Galactophorite ectasiante


Lésion fréquente qui se développe principalement durant la ménopause, elle se caractérise par une inflammation, une fibrose péricanalaire ainsi qu’une distension de la lumière des canaux à des degrés variables (fig. 3.7). Les lésions microscopiques sont bien plus fréquentes que le nombre de patientes symptomatiques. C’est une lésion évolutive qui commence au niveau des canaux galactophores principaux, pour s’étendre progressivement à l’ensemble du lobe correspondant. Différents aspects microscopiques peuvent s’observer et se succéder (tableau 3.1).
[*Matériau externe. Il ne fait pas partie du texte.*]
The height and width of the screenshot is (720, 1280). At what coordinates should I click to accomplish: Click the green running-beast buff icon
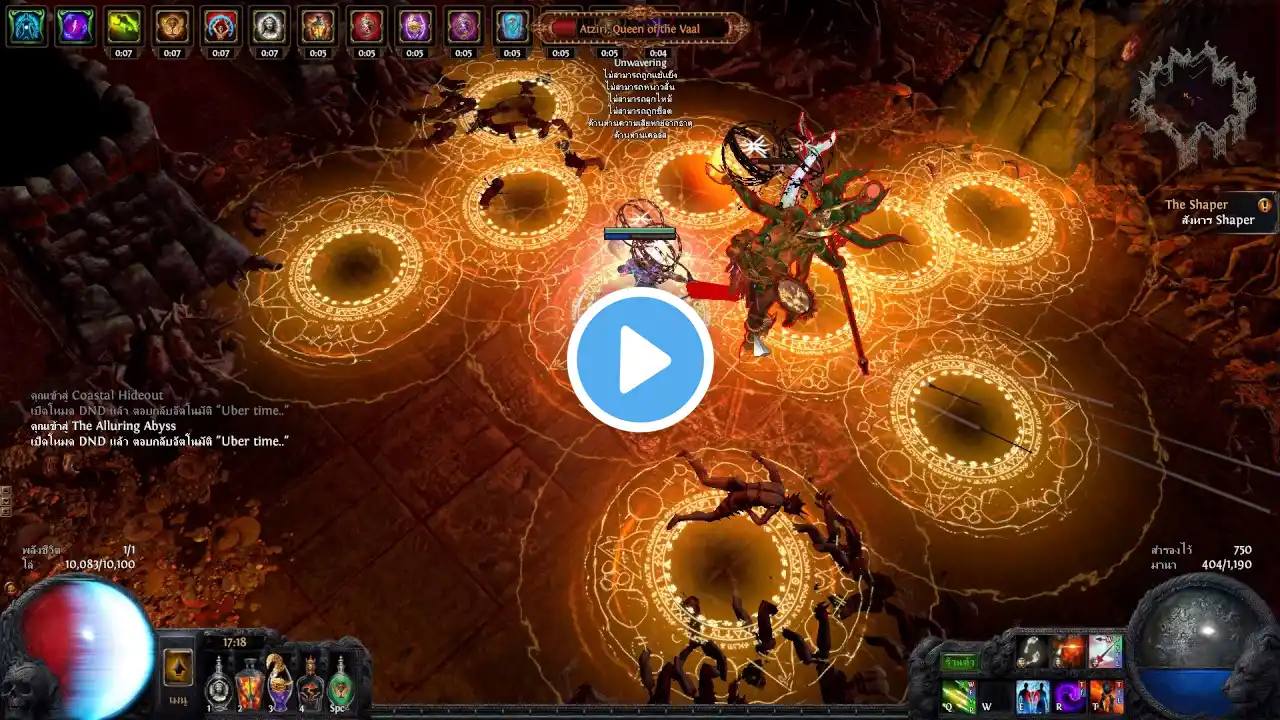pyautogui.click(x=124, y=26)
Tableau 3.1 Différents stades microscopiques de la galactophorite















Stades microscopiques Aspect microscopique
Galactophorite aiguë macrophagique Canaux distendus par un matériel amorphe et des macrophages spumeux
Galactophorite chronique Ectasie marquée. Fibrose et infiltrat lymphocytaire péricanalaire
Galactophorite oblitérante Oblitération plus ou moins complète de la lumière par une fibrose hyaline

Elle peut se compliquer à tout moment d’une rupture de la paroi du canal induisant une inflammation aiguë qui peut évoluer initialement en abcès ou fistule, puis secondairement en réaction granulomateuse.


Parfois secondaire à un obstacle comme un papillome ou une section chirurgicale, elle est souvent primitive mais son origine est incomplètement comprise.





Tumeurs bénignes




Tumeurs fibroépithéliales


Ce groupe de tumeurs associe deux composantes, l’une épithéliale, l’autre mésenchymateuse. Leur proportion respective varie d’une tumeur à l’autre et au sein d’une même tumeur ce qui permet de distinguer deux groupes, les fibroadénomes et les tumeurs phyllodes.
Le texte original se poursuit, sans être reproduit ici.